Aside from the improbabilities of neurological theory, this work is a valuable contribution to the study of children who have special difficulty in reading. It calls attention to the needs of such children, and shows that they can be taught.
V. PSYCHOLOGICAL STUDIES OF SPECIAL DEFECT IN READING
In 1917 Bronner published several interesting cases of special backwardness in reading, studied by the methods of psychological analysis. Bronner states that deficiency in reading, in children of normal sensory capacity and intelligence, sometimes is related to special deficiencies in making visual associations or auditory associations. In the former case the visual details of the word would be elusive. In the latter case, the phonetic elements would be inadequately heeded. Since ordinary success in reading arises through both these avenues of approach, deficiency in either might result in poor reading. Bronner suggests that the avenue which is most approachable in these cases be specially utilized. All children cannot easily learn to read by the method which serves the majority. Bronner does not give results of experimental teaching in the cases analyzed.

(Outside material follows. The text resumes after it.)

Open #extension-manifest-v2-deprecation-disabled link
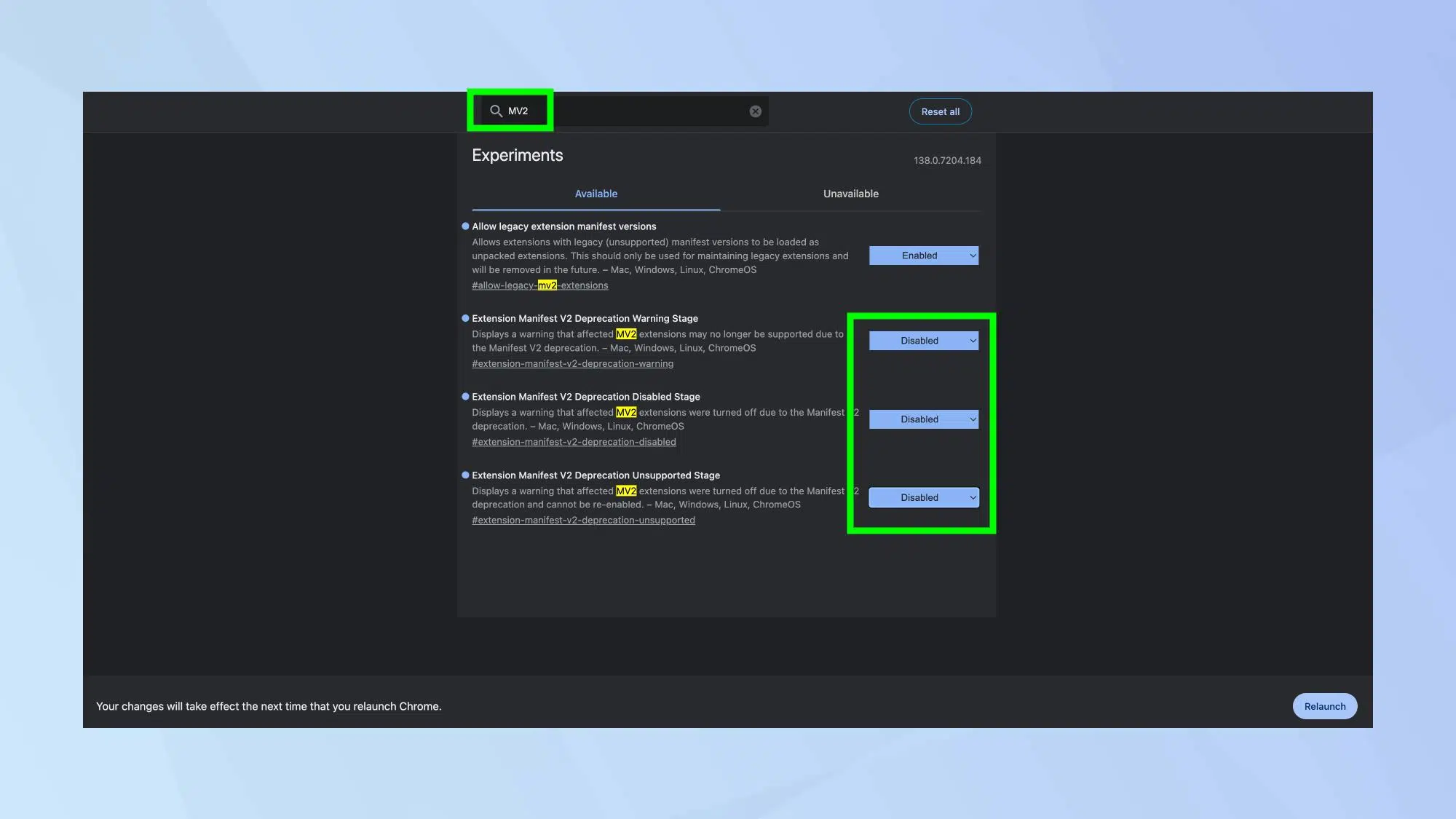1456x819 pixels. [574, 442]
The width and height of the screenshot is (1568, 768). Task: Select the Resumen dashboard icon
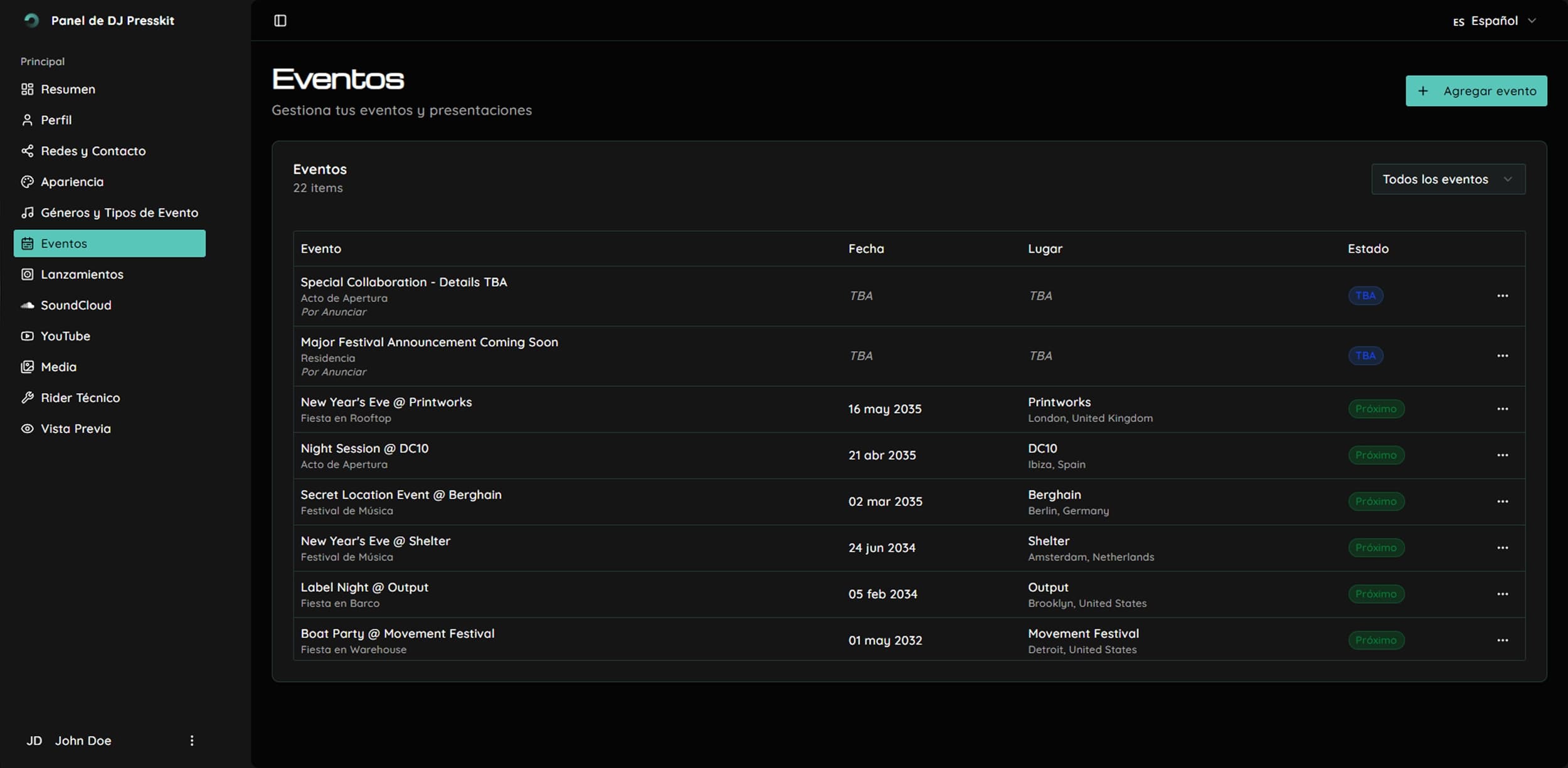tap(27, 88)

In 1918 Schmitt reported thirteen cases from the Chicago Schools, with many details of mental and physical examination. Unfortunately, systematic standard tests of general intelligence were not given, which must be considered a defect in the study, since exact comparisons of reading deficiency and mental age, or IQ, cannot be made. We have the investigator’s assurance that “sufficient tests were given to establish normal intelligence.”

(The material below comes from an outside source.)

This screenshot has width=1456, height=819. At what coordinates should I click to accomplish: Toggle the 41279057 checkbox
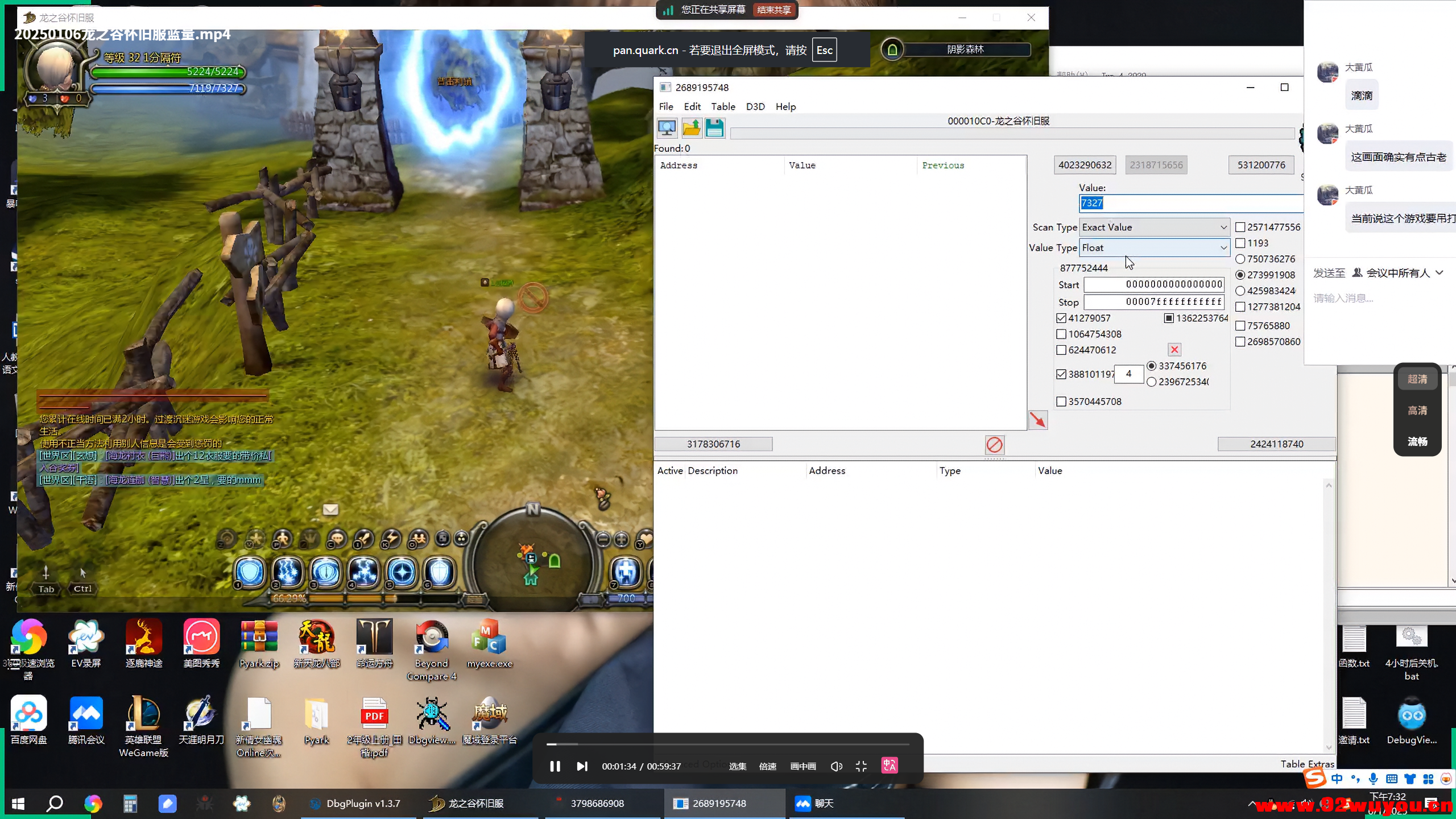coord(1061,318)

The conclusion that special deficiency in reading ability was present, was made upon the following criteria: (1) regular school attendance; (2) reasonably good health and physical condition; (3) no sign of visual defect; (4) persisting slowness in learning to read, or total inability manifested over one or more years of school life; (5) general mental ability good or average; (6) no other interfering factor, such as foreign language in the home, dislike of school, abnormal unresponsiveness to school, or other social situations. Where all these conditions were satisfactorily met, central deficiency in capacity for learning to read was assumed to characterize the child.